- Exercise goal -
Using the data below, return the stretch from the line that contains "Task: Navigate to" through the line that contains "638x448 pixels.", both included, exactly as it stands and nothing beyond it.
---- Data supplied
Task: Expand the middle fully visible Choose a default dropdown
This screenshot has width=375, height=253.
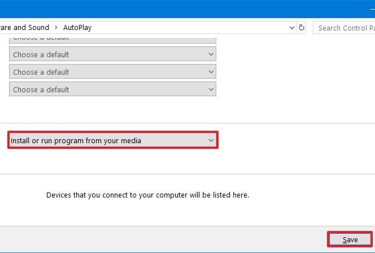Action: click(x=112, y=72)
--------
---- Data supplied
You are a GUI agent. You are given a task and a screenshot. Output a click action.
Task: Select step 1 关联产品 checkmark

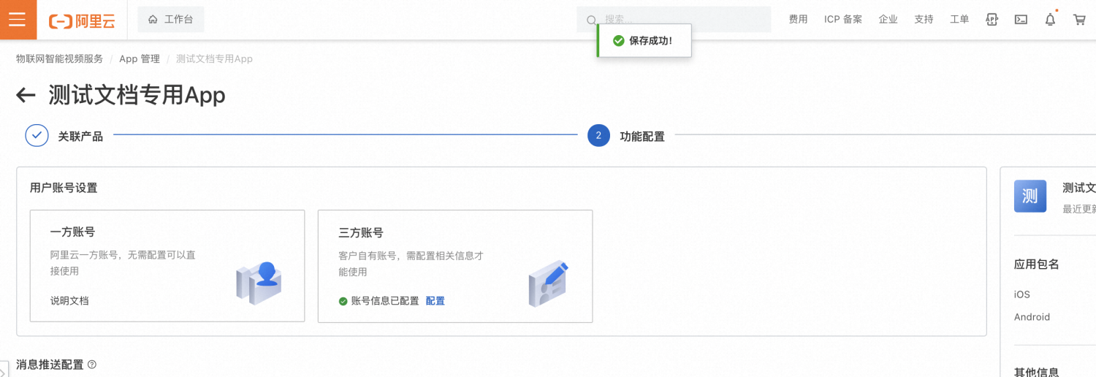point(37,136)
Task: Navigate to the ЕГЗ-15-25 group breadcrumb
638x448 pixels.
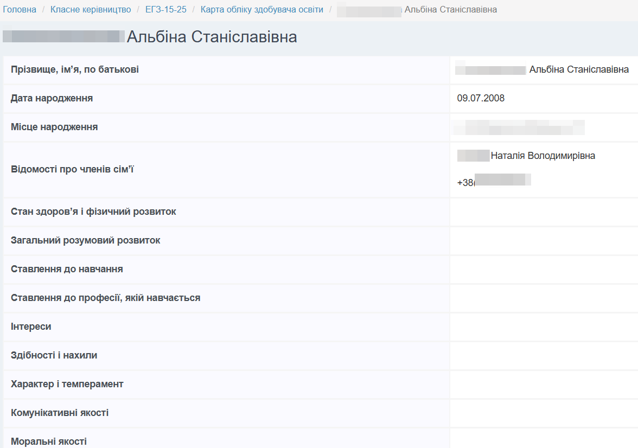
--------
- Written answer -
Task: Navigate to the ЕГЗ-15-25 group breadcrumb
638x448 pixels.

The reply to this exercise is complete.